Does Project manager have to be Technical ?
In one of my projects I had a team of 11 people who were working on different aspects of the application, database, User interface, Middleware etc. It was a new project for new client and I was working with a top IT company as Project manager. Our scope of work included Support and Enhancements of the exisiting applications. Enhancements were mini projects by themselves and each enhancement had to follow SDLC. Clients were excited by the fact that the new IT vendor is On-board and had some great expectations from our team. Our team was enthused and motivated to delight the client.
Developers in my team had different levels of productivity, Some were quick and would always complete the work on time and some people would take long time to complete. In one such instance an enhancement was made to software application, deployed in production and later the client asked for some minor modifications. To my surprise the developer was taking much longer than usual to do this change, in fact during testing we found that there are other parts of applicaton which were broken when trying to make this change.

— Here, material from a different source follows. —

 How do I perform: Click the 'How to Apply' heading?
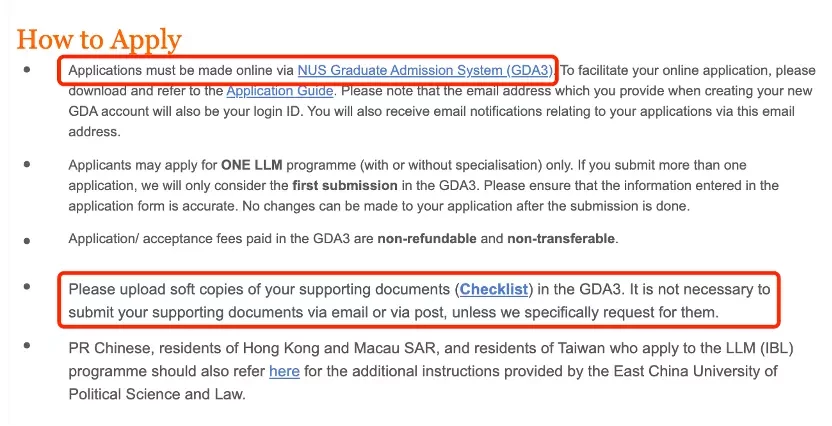click(x=99, y=40)
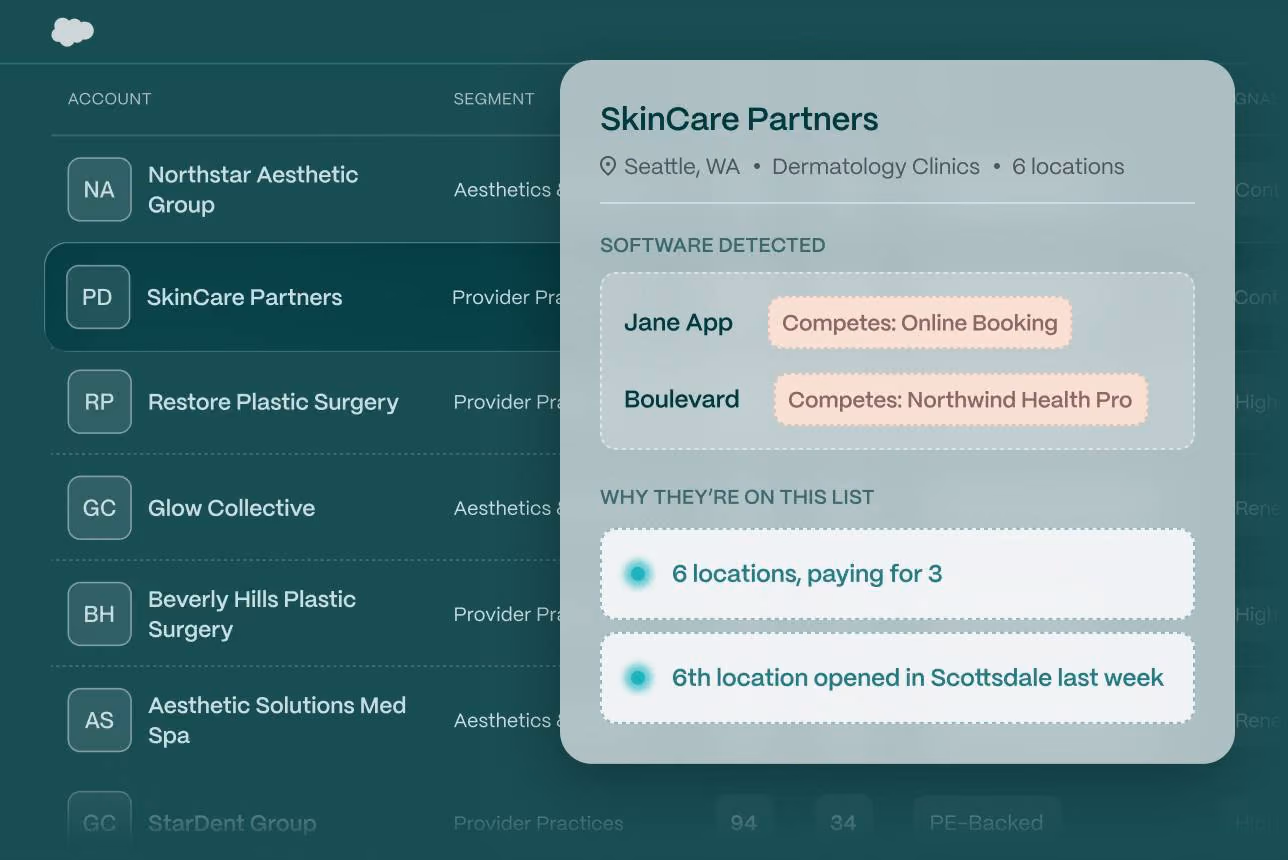Click the '6th location opened in Scottsdale' card

[897, 678]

Client was very upset at the amount of time it had taken to do a simple change and escalations had started to our Sr. Management. Now I was only supposed to be a project manager, but given then I had come from Coding background I sat down with the developer to understand what is going on. I had some interesting observations.
- Developer was quick worker and to get some brownie points, did not follow coding rules and had done some grave mistakes.

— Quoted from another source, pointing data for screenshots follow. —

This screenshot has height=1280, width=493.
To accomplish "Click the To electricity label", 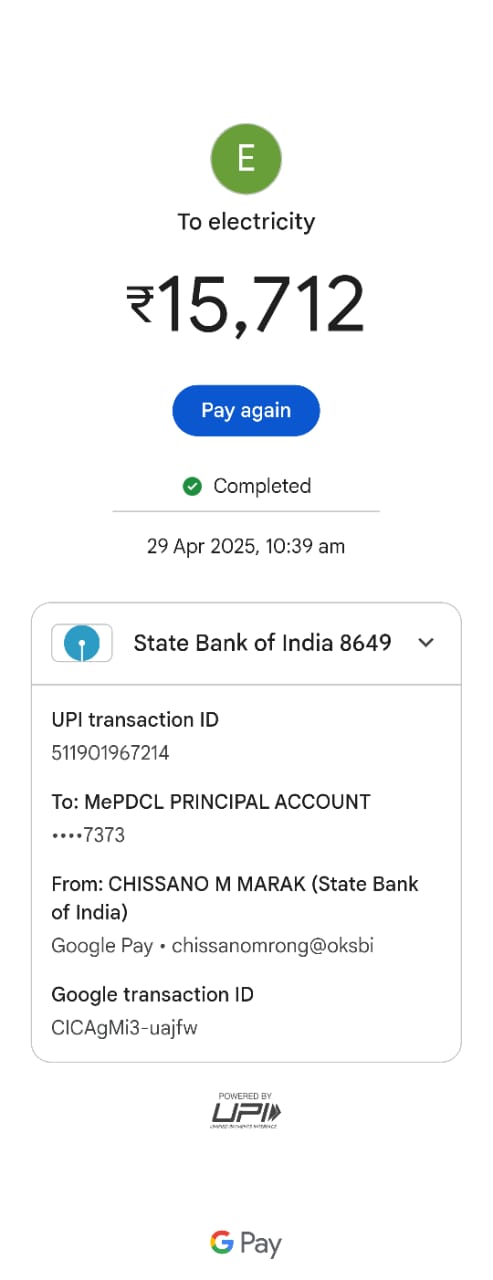I will [x=246, y=222].
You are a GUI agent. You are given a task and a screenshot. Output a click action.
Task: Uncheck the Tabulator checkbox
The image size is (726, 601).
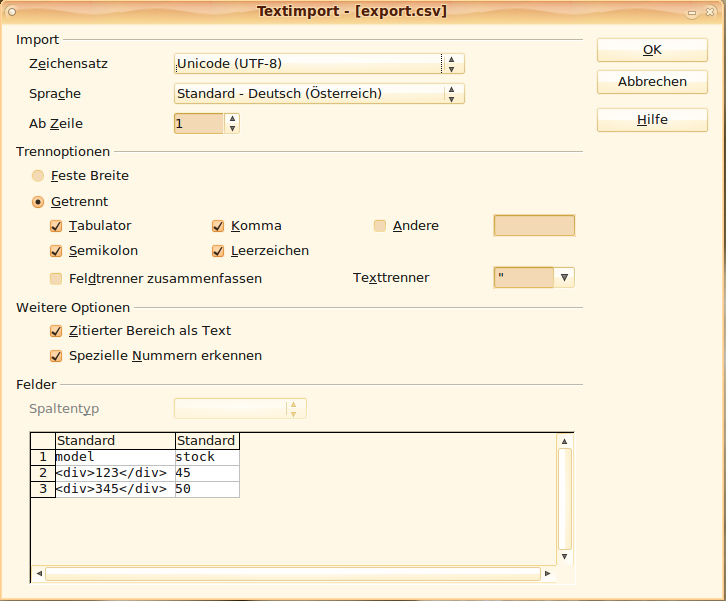click(56, 226)
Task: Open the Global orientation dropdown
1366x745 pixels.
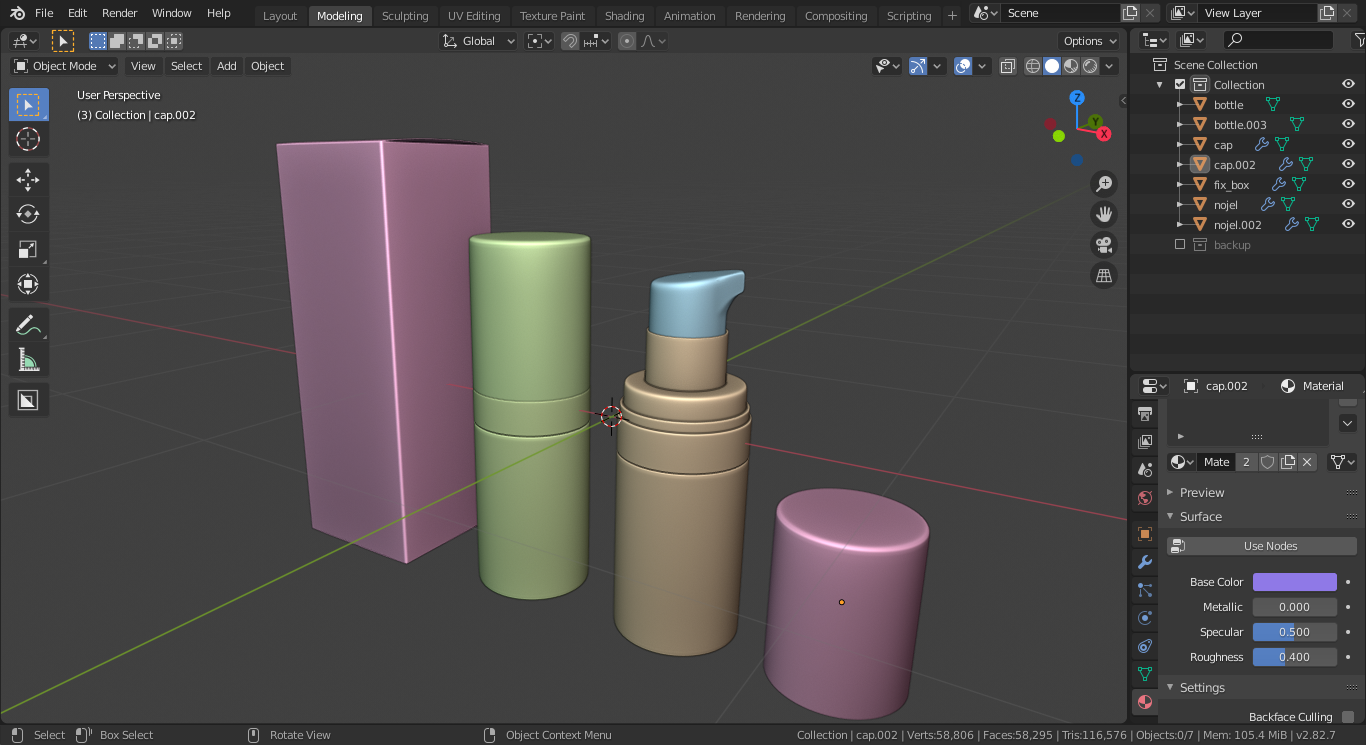Action: tap(480, 41)
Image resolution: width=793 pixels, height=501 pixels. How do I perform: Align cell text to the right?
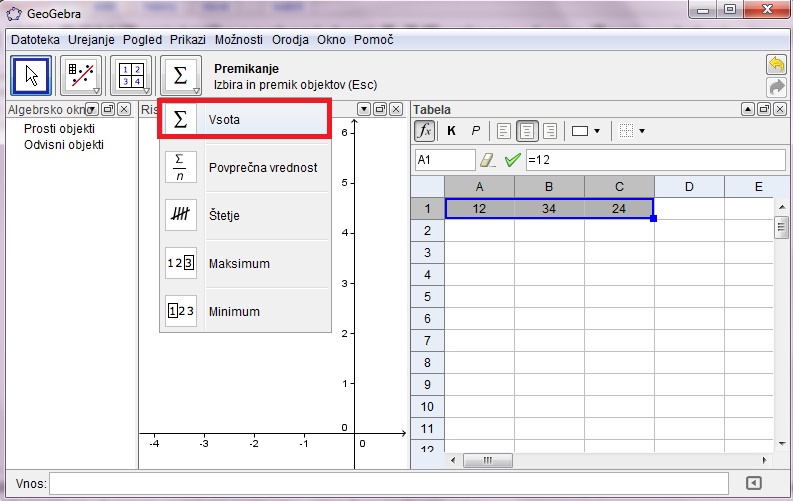(549, 131)
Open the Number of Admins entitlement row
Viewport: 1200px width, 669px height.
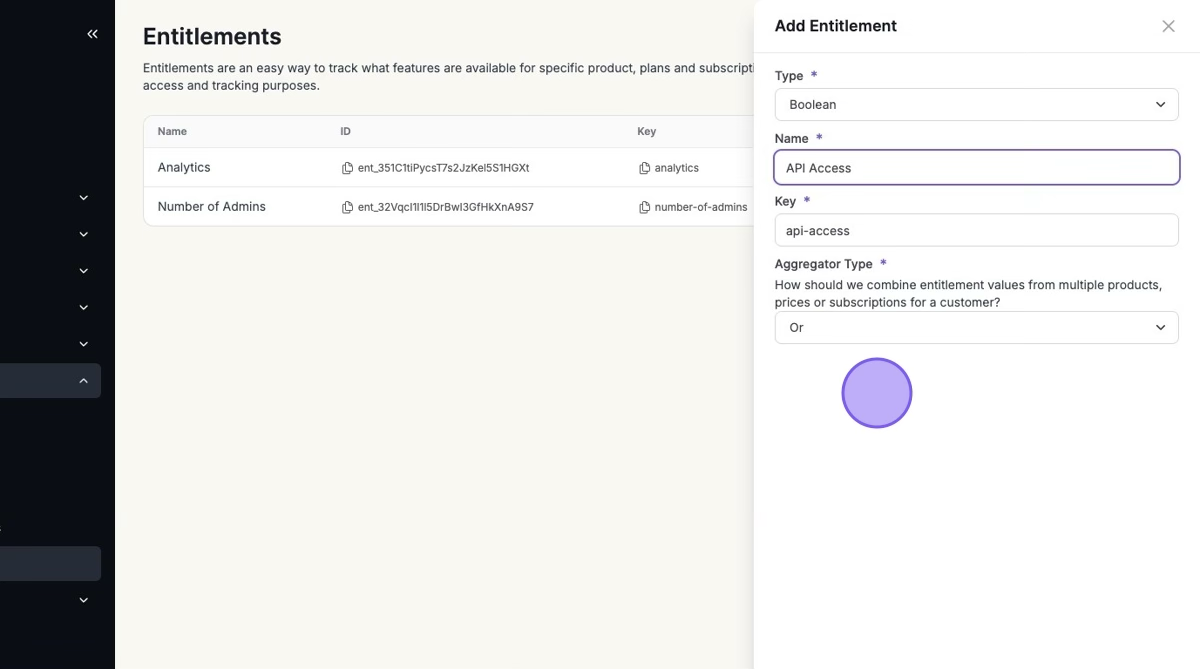tap(211, 207)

- While making the changes he was aware that future modifications would be tough, but he did the quick way anyway.
- Testing was done only for compliance sake, not really to check upstream and downstream impacts.

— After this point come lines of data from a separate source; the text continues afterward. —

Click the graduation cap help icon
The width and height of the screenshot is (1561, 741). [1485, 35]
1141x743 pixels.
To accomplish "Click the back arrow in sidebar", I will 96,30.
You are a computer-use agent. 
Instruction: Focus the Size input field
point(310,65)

- Coding standards, formatting was not followed.
- No time was spent in refactoring, optimzation or making sure the code gives best possible performance.
There were other people in my team, who were slow workers, but I found that they would take care of most of the above aspects before declaring their code to be ready. I had to go back to client and explain that we will need more time to re-write the whole enhancement and promised them that in future our team will make sure that great code is delivered to them. We showed the client the changes we did to our Quality control process to ensure such a thing is not repeated.
So where was the break down ? Who is to be blamed here,? the developer, project manager, Client or organizational process ?. Well there is no right answer. However I had seen that project managers seldom get into the details of code and have little or no clue of what's wrong with the code. One can always argue that "Its not the job of PM". , but having technical and functional skills certainly helps in salvaging a situation. If I did not have code knowledge, I would have to hire a reviewer and that would have taken more time. Plus again a dependency on reviewer skills.
Software industry has complex work and industry does demand project managers who can guide the team, technically and Functionally. The additional technical skills will take you far in your career. You will be able to lead and manage projects with confidence. Save cost and time and keep client happy.
Make sure you are able to get credit for being a "Techincal" Project manager. Client and Sr. Management must realize the great work you are doing. So all in all - Project managers can survive without deep Technical skills, however if I was a sponsor I would certainly want a PM with good technical and functional understanding of the project and technology. So it make sense in long run to be a PM with "Technical" Skills.